▸ **WHAT IS BEING ASKED**
Provide again, from the entries below, every line from the one containing "The height and width of the screenshot is (299, 586)." through the one containing "Given: Select new1409.png in the History list", exactly as written, and no other line.

[Pixel coordinate grounding data]
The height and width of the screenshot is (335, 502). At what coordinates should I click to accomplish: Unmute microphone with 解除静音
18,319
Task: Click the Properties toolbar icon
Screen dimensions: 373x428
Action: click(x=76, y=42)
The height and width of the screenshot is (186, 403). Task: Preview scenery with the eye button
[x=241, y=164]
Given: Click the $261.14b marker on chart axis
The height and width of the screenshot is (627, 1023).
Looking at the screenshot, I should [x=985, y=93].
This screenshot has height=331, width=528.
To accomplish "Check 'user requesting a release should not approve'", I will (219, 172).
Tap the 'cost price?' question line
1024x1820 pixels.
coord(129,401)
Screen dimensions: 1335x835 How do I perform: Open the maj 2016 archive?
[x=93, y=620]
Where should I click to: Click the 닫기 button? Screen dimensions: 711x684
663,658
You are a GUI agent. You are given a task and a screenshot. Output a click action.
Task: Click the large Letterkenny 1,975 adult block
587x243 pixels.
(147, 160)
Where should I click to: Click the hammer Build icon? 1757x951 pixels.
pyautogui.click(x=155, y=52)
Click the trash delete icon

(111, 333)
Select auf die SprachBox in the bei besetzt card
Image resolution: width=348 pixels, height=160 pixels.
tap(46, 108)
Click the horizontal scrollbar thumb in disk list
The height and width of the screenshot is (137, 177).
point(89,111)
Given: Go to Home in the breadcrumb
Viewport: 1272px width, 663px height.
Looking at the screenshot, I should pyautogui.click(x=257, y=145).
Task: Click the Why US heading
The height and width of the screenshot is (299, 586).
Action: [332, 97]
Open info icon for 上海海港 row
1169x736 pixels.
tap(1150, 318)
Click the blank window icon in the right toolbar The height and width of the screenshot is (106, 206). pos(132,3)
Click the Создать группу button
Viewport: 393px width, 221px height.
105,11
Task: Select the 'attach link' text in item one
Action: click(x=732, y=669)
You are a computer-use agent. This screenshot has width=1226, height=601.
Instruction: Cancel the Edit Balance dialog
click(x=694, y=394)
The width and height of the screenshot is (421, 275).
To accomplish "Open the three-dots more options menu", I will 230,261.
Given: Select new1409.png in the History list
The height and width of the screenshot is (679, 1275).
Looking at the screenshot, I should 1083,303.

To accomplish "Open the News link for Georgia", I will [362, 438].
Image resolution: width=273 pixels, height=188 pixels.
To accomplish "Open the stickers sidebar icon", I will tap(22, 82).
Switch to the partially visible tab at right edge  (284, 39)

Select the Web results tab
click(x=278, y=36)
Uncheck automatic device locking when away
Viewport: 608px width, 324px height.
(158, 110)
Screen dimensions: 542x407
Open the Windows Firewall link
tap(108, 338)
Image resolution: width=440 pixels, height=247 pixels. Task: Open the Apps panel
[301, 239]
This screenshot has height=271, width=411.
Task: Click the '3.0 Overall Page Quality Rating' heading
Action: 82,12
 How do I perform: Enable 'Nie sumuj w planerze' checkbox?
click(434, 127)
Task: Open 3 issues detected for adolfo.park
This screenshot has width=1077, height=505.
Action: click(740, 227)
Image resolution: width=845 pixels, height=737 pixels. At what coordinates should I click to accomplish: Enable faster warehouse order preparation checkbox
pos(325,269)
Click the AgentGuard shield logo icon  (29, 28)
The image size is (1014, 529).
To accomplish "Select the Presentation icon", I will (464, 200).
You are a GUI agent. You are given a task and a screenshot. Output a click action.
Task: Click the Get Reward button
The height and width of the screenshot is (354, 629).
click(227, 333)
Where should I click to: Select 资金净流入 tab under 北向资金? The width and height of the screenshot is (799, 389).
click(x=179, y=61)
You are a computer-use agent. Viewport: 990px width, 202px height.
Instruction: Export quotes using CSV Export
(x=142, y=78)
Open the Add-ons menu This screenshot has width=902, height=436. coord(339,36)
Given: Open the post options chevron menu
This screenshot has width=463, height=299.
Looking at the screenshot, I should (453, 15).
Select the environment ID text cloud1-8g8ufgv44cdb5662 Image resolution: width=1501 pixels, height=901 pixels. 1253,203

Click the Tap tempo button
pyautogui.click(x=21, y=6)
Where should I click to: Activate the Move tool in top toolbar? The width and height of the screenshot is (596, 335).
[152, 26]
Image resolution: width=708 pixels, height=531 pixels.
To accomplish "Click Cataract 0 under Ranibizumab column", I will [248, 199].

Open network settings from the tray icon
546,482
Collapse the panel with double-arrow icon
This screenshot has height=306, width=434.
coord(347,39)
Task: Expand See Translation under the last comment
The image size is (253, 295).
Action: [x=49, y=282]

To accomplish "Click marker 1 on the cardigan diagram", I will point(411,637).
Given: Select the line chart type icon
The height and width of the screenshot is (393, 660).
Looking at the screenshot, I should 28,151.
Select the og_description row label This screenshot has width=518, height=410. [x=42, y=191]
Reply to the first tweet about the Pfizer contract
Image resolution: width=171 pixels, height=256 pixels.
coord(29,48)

▸ **FINISHED TASK**
The height and width of the screenshot is (299, 586).
Action: [332, 97]
Open info icon for 上海海港 row
1169x736 pixels.
tap(1150, 318)
Click the blank window icon in the right toolbar The height and width of the screenshot is (106, 206). pos(132,3)
Click the Создать группу button
Viewport: 393px width, 221px height.
105,11
Task: Select the 'attach link' text in item one
Action: click(x=732, y=669)
You are a computer-use agent. This screenshot has width=1226, height=601.
Instruction: Cancel the Edit Balance dialog
click(x=694, y=394)
The width and height of the screenshot is (421, 275).
To accomplish "Open the three-dots more options menu", I will 230,261.
Given: Select new1409.png in the History list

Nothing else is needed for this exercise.